Stored data entries>
———
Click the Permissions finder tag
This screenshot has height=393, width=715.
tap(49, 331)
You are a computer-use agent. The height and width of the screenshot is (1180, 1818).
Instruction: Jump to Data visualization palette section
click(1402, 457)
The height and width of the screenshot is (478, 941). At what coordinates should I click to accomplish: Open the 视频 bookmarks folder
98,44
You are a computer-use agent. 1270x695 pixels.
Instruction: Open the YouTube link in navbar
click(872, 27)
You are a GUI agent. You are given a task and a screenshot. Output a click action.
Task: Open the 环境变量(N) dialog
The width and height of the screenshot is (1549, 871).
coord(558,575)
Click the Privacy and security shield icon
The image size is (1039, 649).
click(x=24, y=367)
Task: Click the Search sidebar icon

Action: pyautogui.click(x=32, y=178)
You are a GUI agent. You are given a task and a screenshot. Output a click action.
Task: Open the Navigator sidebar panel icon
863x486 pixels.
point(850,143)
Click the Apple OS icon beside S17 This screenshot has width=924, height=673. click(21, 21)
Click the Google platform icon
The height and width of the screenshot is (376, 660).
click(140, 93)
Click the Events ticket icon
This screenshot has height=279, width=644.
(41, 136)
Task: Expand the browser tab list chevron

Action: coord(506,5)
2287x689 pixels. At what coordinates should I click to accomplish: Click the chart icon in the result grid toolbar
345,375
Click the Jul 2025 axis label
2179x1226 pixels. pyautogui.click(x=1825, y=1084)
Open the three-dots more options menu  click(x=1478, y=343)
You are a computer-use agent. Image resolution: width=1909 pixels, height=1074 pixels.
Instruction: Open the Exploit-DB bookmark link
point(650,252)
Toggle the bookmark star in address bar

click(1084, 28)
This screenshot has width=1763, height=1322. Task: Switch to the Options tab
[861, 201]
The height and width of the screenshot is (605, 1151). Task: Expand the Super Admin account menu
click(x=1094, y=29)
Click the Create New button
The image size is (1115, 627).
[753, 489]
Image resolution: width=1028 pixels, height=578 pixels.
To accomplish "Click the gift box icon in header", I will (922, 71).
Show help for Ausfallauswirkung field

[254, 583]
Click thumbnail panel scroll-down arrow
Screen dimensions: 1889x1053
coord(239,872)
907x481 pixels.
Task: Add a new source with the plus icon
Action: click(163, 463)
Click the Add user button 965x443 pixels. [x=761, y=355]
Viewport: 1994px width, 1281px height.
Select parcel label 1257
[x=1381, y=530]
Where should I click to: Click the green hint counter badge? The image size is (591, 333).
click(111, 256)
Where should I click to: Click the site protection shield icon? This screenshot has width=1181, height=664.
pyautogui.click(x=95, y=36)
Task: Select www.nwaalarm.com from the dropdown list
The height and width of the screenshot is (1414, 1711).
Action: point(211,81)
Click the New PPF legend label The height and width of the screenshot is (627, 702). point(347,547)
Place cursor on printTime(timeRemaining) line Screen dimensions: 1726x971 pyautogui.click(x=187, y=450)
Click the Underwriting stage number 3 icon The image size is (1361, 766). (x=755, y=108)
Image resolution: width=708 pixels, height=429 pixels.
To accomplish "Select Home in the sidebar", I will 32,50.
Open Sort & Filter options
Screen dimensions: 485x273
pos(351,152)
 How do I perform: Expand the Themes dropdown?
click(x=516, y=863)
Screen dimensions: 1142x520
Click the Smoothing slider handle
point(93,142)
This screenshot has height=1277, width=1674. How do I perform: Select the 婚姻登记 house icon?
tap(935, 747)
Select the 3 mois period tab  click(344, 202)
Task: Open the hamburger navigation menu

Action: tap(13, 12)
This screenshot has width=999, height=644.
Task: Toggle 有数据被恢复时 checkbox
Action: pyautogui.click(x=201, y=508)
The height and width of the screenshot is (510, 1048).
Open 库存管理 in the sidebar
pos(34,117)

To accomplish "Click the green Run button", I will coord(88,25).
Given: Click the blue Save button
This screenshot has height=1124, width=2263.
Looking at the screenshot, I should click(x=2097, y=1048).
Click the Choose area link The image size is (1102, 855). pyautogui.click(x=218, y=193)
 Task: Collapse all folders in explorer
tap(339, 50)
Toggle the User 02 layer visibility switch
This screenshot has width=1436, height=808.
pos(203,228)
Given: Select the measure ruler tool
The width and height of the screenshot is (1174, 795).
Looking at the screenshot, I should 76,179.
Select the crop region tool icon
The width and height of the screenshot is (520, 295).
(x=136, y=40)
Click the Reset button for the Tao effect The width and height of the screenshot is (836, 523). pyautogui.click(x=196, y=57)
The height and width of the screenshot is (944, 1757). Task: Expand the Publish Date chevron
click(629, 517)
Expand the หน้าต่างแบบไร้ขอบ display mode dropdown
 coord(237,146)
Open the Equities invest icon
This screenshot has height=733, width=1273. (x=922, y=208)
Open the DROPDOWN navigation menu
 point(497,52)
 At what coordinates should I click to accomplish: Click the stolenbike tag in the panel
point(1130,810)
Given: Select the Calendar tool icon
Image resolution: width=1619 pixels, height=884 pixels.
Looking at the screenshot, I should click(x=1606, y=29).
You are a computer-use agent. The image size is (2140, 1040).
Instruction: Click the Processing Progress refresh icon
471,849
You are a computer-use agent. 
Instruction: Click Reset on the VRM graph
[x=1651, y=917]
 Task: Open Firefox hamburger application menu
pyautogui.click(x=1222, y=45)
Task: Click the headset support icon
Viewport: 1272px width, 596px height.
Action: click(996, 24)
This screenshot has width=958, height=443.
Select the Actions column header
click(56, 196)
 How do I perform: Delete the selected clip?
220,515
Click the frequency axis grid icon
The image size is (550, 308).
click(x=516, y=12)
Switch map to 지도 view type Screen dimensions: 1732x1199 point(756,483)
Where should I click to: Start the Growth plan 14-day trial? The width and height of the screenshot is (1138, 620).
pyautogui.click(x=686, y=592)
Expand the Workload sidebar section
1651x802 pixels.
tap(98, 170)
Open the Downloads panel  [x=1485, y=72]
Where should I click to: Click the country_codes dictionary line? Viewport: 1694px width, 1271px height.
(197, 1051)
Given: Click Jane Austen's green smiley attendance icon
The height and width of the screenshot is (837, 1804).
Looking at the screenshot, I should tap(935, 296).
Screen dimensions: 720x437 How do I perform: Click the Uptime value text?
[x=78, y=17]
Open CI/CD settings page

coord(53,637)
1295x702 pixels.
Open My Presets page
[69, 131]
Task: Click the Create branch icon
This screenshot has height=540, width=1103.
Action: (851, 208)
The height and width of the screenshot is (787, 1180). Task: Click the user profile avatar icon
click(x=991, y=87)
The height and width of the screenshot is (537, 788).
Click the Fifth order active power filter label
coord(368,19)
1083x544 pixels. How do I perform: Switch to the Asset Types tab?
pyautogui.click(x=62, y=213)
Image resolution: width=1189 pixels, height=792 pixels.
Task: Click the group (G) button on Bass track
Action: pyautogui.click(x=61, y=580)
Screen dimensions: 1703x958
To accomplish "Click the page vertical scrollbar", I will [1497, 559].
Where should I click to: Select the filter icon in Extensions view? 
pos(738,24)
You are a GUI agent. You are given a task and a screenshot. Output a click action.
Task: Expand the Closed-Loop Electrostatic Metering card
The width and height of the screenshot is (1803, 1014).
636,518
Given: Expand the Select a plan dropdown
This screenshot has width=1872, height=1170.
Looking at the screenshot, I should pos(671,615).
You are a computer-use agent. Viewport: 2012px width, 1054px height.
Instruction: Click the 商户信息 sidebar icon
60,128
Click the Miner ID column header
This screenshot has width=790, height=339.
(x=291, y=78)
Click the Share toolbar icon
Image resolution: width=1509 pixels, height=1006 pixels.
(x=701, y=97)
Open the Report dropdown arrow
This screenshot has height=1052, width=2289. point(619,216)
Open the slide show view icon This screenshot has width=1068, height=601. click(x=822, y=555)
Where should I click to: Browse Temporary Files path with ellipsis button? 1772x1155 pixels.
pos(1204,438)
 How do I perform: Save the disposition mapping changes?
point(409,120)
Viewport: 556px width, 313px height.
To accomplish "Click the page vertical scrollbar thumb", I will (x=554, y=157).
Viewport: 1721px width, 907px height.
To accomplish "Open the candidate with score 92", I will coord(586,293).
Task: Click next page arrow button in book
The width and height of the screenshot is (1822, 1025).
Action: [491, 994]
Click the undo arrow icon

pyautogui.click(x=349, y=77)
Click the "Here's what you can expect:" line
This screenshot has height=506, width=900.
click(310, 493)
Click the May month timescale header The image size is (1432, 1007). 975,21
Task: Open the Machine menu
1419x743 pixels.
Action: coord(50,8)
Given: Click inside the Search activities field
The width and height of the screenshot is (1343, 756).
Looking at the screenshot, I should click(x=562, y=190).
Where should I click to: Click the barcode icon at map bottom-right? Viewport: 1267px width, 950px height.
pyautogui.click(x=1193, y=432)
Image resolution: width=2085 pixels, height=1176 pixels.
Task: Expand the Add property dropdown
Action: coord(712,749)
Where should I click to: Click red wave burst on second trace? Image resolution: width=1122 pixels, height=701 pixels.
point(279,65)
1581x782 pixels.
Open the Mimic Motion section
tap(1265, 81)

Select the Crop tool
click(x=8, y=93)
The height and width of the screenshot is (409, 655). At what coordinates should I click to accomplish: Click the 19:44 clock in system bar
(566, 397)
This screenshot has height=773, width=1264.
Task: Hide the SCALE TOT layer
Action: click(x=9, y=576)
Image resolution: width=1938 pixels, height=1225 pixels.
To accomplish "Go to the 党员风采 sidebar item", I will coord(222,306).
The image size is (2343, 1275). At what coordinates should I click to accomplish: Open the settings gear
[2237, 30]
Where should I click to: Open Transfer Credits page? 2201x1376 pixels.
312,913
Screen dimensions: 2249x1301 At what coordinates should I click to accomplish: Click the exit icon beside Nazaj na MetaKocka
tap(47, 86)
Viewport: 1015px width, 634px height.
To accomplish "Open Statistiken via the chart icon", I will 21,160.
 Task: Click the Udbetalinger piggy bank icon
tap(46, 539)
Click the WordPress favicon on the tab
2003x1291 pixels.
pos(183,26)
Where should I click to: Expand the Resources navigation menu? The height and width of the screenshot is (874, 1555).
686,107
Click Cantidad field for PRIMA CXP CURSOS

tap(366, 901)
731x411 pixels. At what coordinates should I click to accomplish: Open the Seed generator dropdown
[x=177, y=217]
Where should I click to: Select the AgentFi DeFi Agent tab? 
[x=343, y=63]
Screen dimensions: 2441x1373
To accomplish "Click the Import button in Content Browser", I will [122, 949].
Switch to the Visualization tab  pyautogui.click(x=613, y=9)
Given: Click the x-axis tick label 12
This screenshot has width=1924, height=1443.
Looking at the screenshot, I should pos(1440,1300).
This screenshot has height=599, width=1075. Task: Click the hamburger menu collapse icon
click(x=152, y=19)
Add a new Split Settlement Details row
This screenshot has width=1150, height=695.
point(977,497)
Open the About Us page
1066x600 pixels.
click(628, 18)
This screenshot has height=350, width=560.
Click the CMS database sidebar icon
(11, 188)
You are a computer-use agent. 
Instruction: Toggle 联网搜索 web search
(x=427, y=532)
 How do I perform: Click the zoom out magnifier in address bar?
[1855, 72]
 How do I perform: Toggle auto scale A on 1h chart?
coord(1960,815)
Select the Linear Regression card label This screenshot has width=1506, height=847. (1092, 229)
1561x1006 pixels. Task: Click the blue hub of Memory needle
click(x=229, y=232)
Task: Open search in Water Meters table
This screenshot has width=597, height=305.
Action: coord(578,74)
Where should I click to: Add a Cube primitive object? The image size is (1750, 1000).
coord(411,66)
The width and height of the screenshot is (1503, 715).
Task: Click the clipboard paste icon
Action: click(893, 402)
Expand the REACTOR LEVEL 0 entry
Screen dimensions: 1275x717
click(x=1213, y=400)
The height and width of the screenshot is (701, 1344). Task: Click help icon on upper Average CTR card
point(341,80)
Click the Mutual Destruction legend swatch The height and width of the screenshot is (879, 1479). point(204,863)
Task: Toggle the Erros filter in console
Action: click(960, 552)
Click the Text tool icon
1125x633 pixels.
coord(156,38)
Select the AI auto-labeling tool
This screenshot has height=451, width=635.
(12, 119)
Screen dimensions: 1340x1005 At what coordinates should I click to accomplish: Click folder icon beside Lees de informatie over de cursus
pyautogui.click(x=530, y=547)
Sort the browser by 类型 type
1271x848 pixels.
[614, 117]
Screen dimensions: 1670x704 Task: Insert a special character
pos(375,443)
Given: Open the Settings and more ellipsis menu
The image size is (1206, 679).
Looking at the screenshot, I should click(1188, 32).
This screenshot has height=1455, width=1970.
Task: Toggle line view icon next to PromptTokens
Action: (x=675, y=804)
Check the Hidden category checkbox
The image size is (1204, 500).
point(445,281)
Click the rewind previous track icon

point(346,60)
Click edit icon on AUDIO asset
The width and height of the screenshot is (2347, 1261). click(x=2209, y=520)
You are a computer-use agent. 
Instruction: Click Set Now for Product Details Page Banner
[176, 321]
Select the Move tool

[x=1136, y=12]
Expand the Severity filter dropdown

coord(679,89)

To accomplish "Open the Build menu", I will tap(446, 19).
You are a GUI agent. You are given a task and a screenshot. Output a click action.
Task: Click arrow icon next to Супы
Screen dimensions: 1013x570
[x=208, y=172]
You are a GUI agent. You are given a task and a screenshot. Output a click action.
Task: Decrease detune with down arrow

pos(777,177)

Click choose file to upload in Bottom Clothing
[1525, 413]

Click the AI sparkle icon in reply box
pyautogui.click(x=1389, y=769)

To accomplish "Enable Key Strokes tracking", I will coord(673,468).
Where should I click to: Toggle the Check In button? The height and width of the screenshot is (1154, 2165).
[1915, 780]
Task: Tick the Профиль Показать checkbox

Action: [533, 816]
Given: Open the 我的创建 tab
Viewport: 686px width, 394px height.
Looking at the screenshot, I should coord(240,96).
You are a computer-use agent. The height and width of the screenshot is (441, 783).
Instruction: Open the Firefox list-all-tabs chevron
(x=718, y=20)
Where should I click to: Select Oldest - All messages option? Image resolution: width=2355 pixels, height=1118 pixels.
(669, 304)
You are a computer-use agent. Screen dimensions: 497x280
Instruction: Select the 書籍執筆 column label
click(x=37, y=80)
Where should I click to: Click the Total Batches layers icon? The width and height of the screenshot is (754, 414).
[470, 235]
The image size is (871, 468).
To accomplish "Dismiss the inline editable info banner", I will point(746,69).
———
Reply with the number of lines in the data above that contain "vertical", and with nothing else.

RESULT FOR THIS EXERCISE>
2